De Aalsterse reuzen : 1932 : De Kat

De Kat was een reuzendier dat vanaf 1932 mee ging in de stoet.

Deze reusachtige kat werd gemaakt en gedragen door de inwoners van de buurt 'De Kat'. 
Deze buurt bestond uit de Ridderstraat, de Keyzerstraat en het Vredeplein. Deze wijk kende ook zijn jaarlijkse Kattekermis, maar in 1929 dreigde deze traditie even verloren te gaan. 

Naar aanleiding daarvan werd de maatschappij 'De Kat' opgericht, met de bedoeling de tradities van de wijk in ere te houden. De oprichters van deze maatschappij waren Jan Roelandt (voorzitter), Donatus Droesbeke (ondervoorzitter), Theophiel Amant (penningmeester), Leopold Strickx (secretaris), Richard Silon en Frans Van den Brande.

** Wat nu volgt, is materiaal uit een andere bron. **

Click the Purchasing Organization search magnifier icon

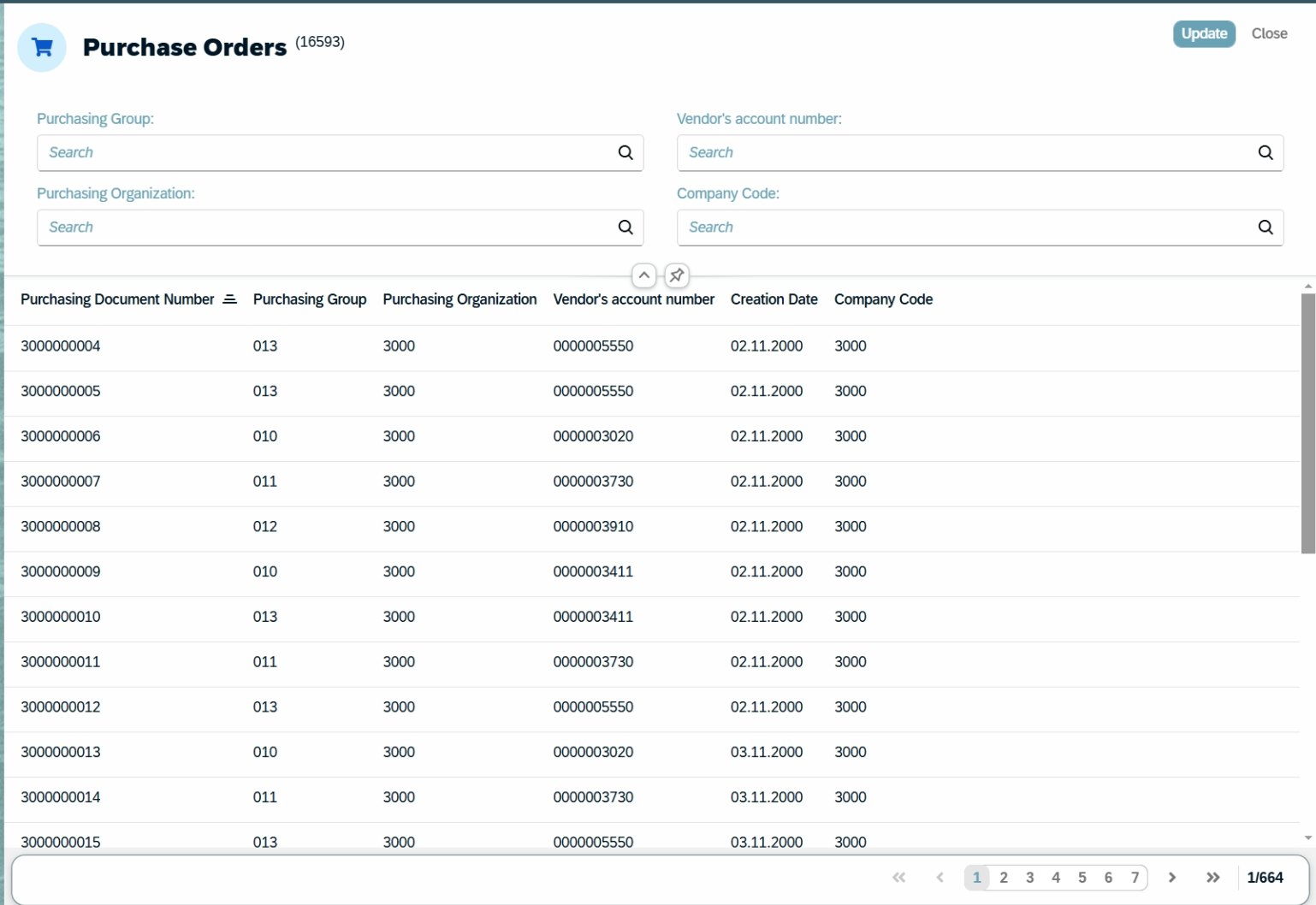pos(625,227)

Het was deze maatschappij die een reuzenkat liet bouwen om mee in de carnavalstoet te gaan. 

De Kattekermis kende haar eigen stoet, waarbij de Kat uiteraard steeds naar buiten kwam. Ook de Ajuingilles namen toen deel aan deze stoet. Een uitzonderlijke gebeurtenis was dat, want normaal kwamen de Gilles enkel en alleen maar buiten met Aalst Carnaval.

De eerste Kat, die in 1932 meeging in de stoet, was een wit exemplaar. Hierbij een foto uit dat jaar, waarop de kat (links) te zien is, samen met kindje Baba op de voorgrond en met majoor Cans ('in den draai').

Deze Kat werd jarenlang op de zolder van Jan Roelandt, die de afbeelding gemaakt had, bewaard. Toen het onderstel op een dag in het stadsmagazijn verdwenen was, werd de Kat op een paardenkar gezet en werd ze zo rondgereden tijdens de stoet. 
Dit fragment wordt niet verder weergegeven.